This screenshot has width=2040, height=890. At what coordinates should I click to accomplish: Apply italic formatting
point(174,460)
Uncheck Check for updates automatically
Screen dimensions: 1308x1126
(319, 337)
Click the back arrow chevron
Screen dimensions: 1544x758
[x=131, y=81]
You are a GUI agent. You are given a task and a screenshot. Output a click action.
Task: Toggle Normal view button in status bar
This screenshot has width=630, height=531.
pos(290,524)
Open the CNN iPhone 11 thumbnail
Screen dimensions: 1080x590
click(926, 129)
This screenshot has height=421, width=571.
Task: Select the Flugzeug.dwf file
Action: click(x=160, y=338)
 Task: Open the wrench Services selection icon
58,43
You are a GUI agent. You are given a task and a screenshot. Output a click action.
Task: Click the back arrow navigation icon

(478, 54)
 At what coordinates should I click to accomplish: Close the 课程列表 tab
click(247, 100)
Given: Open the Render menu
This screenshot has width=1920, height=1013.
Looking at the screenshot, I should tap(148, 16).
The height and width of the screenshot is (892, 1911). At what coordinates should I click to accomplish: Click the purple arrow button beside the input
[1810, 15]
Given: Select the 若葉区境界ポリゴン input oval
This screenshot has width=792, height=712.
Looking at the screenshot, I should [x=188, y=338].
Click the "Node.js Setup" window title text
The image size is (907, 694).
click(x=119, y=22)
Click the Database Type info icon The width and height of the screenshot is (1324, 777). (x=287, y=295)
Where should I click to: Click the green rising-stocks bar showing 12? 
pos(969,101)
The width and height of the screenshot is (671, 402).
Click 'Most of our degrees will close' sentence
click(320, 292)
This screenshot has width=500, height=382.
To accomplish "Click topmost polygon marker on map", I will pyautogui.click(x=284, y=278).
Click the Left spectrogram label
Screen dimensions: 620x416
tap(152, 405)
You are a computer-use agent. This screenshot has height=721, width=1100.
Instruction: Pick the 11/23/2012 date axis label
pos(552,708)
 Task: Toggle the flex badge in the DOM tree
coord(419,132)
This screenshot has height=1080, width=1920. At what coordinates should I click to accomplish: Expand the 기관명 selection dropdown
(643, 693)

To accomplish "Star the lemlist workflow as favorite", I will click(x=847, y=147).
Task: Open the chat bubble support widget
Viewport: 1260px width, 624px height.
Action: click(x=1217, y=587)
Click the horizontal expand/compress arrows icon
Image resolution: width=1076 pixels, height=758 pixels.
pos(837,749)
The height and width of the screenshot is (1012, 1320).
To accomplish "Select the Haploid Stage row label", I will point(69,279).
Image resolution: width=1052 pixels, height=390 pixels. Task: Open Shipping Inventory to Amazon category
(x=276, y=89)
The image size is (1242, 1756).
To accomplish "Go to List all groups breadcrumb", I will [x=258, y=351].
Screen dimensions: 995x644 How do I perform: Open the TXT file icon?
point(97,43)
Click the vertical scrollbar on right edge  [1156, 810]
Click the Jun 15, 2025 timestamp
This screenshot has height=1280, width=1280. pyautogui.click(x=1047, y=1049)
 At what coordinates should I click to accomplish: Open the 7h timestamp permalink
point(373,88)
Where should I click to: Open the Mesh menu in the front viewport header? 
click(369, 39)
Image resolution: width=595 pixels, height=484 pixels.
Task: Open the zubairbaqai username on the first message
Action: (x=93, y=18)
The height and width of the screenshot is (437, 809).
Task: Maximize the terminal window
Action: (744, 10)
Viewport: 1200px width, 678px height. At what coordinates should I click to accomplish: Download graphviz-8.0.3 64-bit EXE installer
+ + + + +
Aim of the exercise |
Give each line of the records above again, unchanged.

Result of the exercise |
This screenshot has width=2040, height=890. At what coordinates should I click to accomplish: Apply italic formatting
point(174,460)
Uncheck Check for updates automatically
Screen dimensions: 1308x1126
(319, 337)
Click the back arrow chevron
Screen dimensions: 1544x758
[x=131, y=81]
You are a GUI agent. You are given a task and a screenshot. Output a click action.
Task: Toggle Normal view button in status bar
This screenshot has width=630, height=531.
pos(290,524)
Open the CNN iPhone 11 thumbnail
Screen dimensions: 1080x590
click(926, 129)
This screenshot has height=421, width=571.
Task: Select the Flugzeug.dwf file
Action: click(x=160, y=338)
 Task: Open the wrench Services selection icon
58,43
You are a GUI agent. You are given a task and a screenshot. Output a click action.
Task: Click the back arrow navigation icon

(478, 54)
 At what coordinates should I click to accomplish: Close the 课程列表 tab
click(247, 100)
Given: Open the Render menu
This screenshot has width=1920, height=1013.
Looking at the screenshot, I should tap(148, 16).
The height and width of the screenshot is (892, 1911). At what coordinates should I click to accomplish: Click the purple arrow button beside the input
[1810, 15]
Given: Select the 若葉区境界ポリゴン input oval
This screenshot has width=792, height=712.
Looking at the screenshot, I should [x=188, y=338].
Click the "Node.js Setup" window title text
The image size is (907, 694).
click(x=119, y=22)
Click the Database Type info icon The width and height of the screenshot is (1324, 777). (x=287, y=295)
Where should I click to: Click the green rising-stocks bar showing 12? 
pos(969,101)
The width and height of the screenshot is (671, 402).
Click 'Most of our degrees will close' sentence
click(320, 292)
This screenshot has width=500, height=382.
To accomplish "Click topmost polygon marker on map", I will pyautogui.click(x=284, y=278).
Click the Left spectrogram label
Screen dimensions: 620x416
tap(152, 405)
You are a computer-use agent. This screenshot has height=721, width=1100.
Instruction: Pick the 11/23/2012 date axis label
pos(552,708)
 Task: Toggle the flex badge in the DOM tree
coord(419,132)
This screenshot has height=1080, width=1920. At what coordinates should I click to accomplish: Expand the 기관명 selection dropdown
(643, 693)

To accomplish "Star the lemlist workflow as favorite", I will click(x=847, y=147).
Task: Open the chat bubble support widget
Viewport: 1260px width, 624px height.
Action: click(x=1217, y=587)
Click the horizontal expand/compress arrows icon
Image resolution: width=1076 pixels, height=758 pixels.
pos(837,749)
The height and width of the screenshot is (1012, 1320).
To accomplish "Select the Haploid Stage row label", I will point(69,279).
Image resolution: width=1052 pixels, height=390 pixels. Task: Open Shipping Inventory to Amazon category
(x=276, y=89)
The image size is (1242, 1756).
To accomplish "Go to List all groups breadcrumb", I will [x=258, y=351].
Screen dimensions: 995x644 How do I perform: Open the TXT file icon?
point(97,43)
Click the vertical scrollbar on right edge  [1156, 810]
Click the Jun 15, 2025 timestamp
This screenshot has height=1280, width=1280. pyautogui.click(x=1047, y=1049)
 At what coordinates should I click to accomplish: Open the 7h timestamp permalink
point(373,88)
Where should I click to: Open the Mesh menu in the front viewport header? 
click(369, 39)
Image resolution: width=595 pixels, height=484 pixels.
Task: Open the zubairbaqai username on the first message
Action: (x=93, y=18)
The height and width of the screenshot is (437, 809).
Task: Maximize the terminal window
Action: (744, 10)
Viewport: 1200px width, 678px height. At what coordinates should I click to accomplish: Download graphviz-8.0.3 64-bit EXE installer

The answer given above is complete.